Dear Editor,
Some things are best described as senseless or insensitive, plainly lacking any commonsense. Then there are those instances, even when exploratory, that are so far out as to be beyond either comprehension or imagination. Those toll hikes announced for the Berbice Bridge fall effortlessly and jarringly into these realms. A mere fraction of those hikes, were it to be sanctioned, has the potential to unleash intense pain all over. The struggle here is to be temperate towards a toll development that is tantamount to aggravated battery on one’s consciousness; no rationalisation can neutralise this corporate repugnance engendered by prior political chicanery.

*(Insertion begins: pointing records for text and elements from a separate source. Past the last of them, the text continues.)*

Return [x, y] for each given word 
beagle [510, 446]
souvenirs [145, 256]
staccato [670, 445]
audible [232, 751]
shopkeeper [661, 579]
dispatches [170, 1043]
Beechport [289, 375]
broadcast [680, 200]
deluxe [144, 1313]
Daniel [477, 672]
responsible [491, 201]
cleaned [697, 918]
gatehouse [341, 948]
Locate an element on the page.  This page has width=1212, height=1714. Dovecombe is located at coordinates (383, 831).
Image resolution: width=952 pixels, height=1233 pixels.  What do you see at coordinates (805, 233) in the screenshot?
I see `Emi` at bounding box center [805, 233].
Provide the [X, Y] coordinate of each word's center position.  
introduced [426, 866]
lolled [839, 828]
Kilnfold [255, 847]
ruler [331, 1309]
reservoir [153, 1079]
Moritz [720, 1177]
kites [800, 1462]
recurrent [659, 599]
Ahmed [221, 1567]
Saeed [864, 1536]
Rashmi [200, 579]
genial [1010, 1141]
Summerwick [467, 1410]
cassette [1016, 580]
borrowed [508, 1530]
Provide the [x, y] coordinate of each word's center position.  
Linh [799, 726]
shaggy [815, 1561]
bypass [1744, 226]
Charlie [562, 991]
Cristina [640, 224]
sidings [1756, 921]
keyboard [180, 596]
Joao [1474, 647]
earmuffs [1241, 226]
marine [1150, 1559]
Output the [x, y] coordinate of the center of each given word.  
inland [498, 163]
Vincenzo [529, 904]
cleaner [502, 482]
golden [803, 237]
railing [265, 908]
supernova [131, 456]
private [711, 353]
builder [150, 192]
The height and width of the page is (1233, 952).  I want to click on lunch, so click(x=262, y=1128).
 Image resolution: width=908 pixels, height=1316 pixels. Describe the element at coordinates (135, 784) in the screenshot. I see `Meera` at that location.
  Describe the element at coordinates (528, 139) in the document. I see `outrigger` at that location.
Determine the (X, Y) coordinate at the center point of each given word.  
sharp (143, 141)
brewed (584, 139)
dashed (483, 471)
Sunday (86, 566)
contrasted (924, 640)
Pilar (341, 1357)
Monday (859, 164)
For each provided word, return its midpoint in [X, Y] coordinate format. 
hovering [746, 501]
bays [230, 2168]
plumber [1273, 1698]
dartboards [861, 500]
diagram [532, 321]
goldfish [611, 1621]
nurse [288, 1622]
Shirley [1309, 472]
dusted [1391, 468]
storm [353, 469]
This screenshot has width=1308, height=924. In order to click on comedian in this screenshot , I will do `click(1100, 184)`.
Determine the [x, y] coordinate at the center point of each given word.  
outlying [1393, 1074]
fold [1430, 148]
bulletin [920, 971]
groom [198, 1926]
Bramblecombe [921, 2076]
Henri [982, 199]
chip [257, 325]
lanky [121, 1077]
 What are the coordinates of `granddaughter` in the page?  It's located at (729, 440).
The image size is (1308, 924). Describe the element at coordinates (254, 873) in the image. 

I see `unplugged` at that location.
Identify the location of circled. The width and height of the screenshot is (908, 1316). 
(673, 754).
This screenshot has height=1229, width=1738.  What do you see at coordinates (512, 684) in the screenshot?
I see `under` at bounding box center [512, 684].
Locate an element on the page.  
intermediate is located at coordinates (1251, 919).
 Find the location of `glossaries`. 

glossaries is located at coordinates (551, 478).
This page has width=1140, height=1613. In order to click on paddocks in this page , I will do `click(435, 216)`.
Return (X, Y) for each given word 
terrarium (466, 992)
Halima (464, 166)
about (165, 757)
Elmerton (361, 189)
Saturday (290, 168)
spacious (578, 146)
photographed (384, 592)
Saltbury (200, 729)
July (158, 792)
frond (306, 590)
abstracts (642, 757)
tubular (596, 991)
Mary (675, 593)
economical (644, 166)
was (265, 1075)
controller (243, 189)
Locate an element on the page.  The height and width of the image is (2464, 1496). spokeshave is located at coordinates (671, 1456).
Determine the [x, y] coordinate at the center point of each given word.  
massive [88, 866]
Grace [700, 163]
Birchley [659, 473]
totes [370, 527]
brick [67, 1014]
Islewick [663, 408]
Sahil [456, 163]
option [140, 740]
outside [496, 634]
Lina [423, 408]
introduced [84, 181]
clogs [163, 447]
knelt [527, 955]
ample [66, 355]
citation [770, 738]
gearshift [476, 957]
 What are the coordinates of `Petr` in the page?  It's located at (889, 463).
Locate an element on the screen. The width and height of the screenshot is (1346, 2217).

A 300-plus percent increase on anything, is more than unbelievable; it is crippling. A premeditated cold-blooded exercise it is. For residents of the ancient county, this is a proposal that could hurl them back into a Dark Age, economically speaking. When a facility is used frequently, as in at least weekly for many, 300-plus percent makes it prohibitive and way out of reach. It would still be so if the service had to be accessed once a year. Even if I were to pretend that cars (largely private), can manage the spike from under $3,000 to over $8,000, the same cannot be tried with pickups staring at over $14,000 versus the old less than $4,000 charge; or large trucks spiraling from under $13,000 to near $50,000.
No one should need any enlightenment as to the commercial nature of the cargoes being shipped in both directions in those larger vehicles. I assert that though the economic pain and injury would pierce Berbicians more, the accompanying malaise and contractions would not be limited to those citizens only. Berbice is not a state existing in a vacuum of its own; its’ hurting from the announced increases would be even more pronounced coming in the wake of still registering GuySuCo traumas. But I envision the hurt would be national in sting.
Editor, I submit that none could be so unwise as to believe that these increases (at whatever level finalised), would be absorbed by the commercial truckers and operators alone; I recommend sparing some consideration for the materials that are carted in either direction, and those who must pay to consume them. The economic pain is sure to surge downstream into the mainstream. I offer a separate point to ponder: parking meters are contemplated and white-collar guerilla warfare erupted in the uncivilised streets. For a few hundred dollars an hour, men railed against, and orchestrated canny protests. I wonder what is going to happen today when far more dollars (thousands) are at stake, and not just from the immediate ransom of the increased tolls.
In the midst of what is going to get real nasty and deteriorate even further, it is easy but pointless to denounce the political masters who were much in bed with the machinations that led to the monstrosities now being brought to bear on the Guyanese people. I observe the savage irony of these crass hypocrites braying today about no increase now and none in the future. It may make for good political theatre to the ears of innocents; but it identifies them all as betrayers and sellouts of the worst strain possible. The dirty deeds engineered at the inception are done; the loan sharks now circle to collect the vigorish owed. Investors they are called.
As if this is not anger-inducing enough, I urge citizens from all over to recall the ugly barbarities that washed over this particular bridge construction development in its still short lifespan: private sector people alleged job loss because of political vindictiveness; a national institution serving the nation’s workers is hobbled; and rich secretive arrangements involving insiders (and relations) at venerable private entities, sketch only a partial picture.
And now, there is the bill due, as embedded in this demand for a 300-plus percent pound of flesh. A landmark was celebrated back then; a menacing landslide today hangs over the head and threatens to bury. It is not limited by geography; again, this is a surcharge with national implications. I say that the clinical label of trickle-down effects falls way short; these toll hikes incorporate a tsunami of misery.
This is my final word; any toll increases finalised cannot be either 365% or even one-tenth of that. If an increase at all, it just might be a tenth of a tenth of what has been broadcast. It is time that a hard message is sent: dirty players who partner with venal politicians to gouge the unsuspecting must be made to pay. Just as the public is forced to do. And my very last word is this: I wonder if the minibus people were to do something related (100%) to their fares, how well that would be received?